チェリナの指示で大量の真輝大金貨を運んできた小僧が倉庫の中を見て目を丸くする。チェリナがその唇に指を一本立てると小僧は顔を真赤にして首を何度も上下に振った。
残金990万9949円。
【神格レベルが8に上がりました】
【コンテナ容量が45個になりました】
おおう、上がったな。
金額の割に1しか上がってないが……。最近鍋とかでコンテナ容量が圧迫されてたから増えるのはありがたい。
しかし一気に金持ちになったもんだ。そしてその額をポンと出すチェリナのヴェリエーロ商会が恐ろしい。ようやくナルニアの言っていた意味がわかってきた気がするぜ。
日本でこれだけ稼いでいたら、あの会社速攻で辞めてたな……。
「わかった。じゃあ出すぞ」
約束の100円ライター1万個を取り出して倉庫の隅に積み上げる。
まぁ1万個と言っても所詮ライターなので、大きめの段ボールで2~3箱分と言った量で済む。
「火気厳禁だな」
俺たちは倉庫の外に出てからタバコに火を点けた。ハッグとヤラライも吸い始める。チェリナの視線がどこか羨ましそうに見えたのは気のせいだろうか。

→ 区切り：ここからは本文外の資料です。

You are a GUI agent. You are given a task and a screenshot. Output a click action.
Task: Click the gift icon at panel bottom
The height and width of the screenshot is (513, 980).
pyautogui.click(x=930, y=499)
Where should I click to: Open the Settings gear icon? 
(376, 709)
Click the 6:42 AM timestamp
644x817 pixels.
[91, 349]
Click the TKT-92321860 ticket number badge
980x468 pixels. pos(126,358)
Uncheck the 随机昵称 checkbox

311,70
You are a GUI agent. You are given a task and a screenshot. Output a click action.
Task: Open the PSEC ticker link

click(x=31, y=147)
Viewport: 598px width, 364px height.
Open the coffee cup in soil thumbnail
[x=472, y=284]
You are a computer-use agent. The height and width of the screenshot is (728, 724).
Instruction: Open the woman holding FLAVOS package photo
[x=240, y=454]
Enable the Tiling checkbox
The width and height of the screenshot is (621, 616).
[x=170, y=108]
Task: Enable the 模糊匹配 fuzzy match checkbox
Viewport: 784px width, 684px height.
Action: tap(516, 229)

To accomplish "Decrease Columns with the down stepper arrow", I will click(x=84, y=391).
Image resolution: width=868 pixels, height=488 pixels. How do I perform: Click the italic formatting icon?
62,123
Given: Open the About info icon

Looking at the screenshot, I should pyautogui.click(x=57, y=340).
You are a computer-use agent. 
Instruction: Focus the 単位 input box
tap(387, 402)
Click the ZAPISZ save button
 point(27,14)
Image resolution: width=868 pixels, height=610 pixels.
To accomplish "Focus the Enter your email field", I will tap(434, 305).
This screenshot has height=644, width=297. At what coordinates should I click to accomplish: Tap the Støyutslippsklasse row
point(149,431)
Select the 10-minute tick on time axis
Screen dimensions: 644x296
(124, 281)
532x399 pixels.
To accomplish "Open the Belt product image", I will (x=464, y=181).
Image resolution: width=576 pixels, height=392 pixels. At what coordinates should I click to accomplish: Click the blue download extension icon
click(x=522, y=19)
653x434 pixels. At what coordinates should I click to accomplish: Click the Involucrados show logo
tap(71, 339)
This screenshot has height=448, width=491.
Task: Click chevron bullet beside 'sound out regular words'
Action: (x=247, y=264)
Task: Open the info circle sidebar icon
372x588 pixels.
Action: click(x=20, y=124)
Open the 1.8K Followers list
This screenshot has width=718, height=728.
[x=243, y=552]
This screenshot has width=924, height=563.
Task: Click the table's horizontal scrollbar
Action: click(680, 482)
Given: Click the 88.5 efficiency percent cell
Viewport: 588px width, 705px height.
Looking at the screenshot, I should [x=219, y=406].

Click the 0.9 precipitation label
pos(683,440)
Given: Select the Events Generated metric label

「俺の故郷じゃ身体に悪いって言われてるから吸わないほうがいいぞ」
チェリナに念を押しておく。吸わないに超したことはないのだ。
「そうなのか? ワシらに取っては薬扱いなんじゃがな」
「へえ、そうなんだ」
「うむ」
所変わればってやつか。いや、地域は忘れたけど地球でも昔はタバコを薬として扱っていたって話も聞いたな。コーヒーなんかも薬扱いだったし似たようなもんなのだろう。
「アキラ様は毒だとわかっていて吸うのですか?」
「うーん、正直言って毒っていう認識は薄いんだよな、吸ってないと落ち着かないし。俺が思う最大の害悪は匂いだと思うんだわ。吸わない人間はタバコの臭いに敏感だからな。向こう……俺の住んでいた地域じゃその辺は出来るだけ気を使ってたぜ」
こっちに来てからは適当だけどな!
「わたくしは気になりませんね、旅商人で吸う人も多いですから」
「そうなのか? 結構高いって言ってたよな」
「はい。それが良いのかもしれませんね、商人として箔付けという部分もあるのでしょう」
「ああ、なるほどな」
値の張るタバコを吸えるほど、俺は腕の良い商人なんだっていうアピールになる訳か。
「そんな風に考えるのはヒューマンだけじゃわい」
ハッグがぷかーとキセルを咥えたまま煙を吐き出す。
「ああ。見栄が、多い」
ヤラライも長く煙を吐き出した。WHOが怒り狂いそうな絵面である。
「辛辣ですね」
「人は意味のないことに力を入れ過ぎなんじゃ」
「あまり否定は出来ませんね、そろそろ夕食ができた頃でしょう、食堂に行きましょう」
「おお! アキラ! 急ぐんじゃ!」
「……吸い終わるまで待てよ」
高いんだからよ。
一服終わるとハッグにせっつかれて食堂に向かった。
――――
夕飯は前日の料理にインスパイアされた料理が並んでいた。どれも料理長フーゴの力作である。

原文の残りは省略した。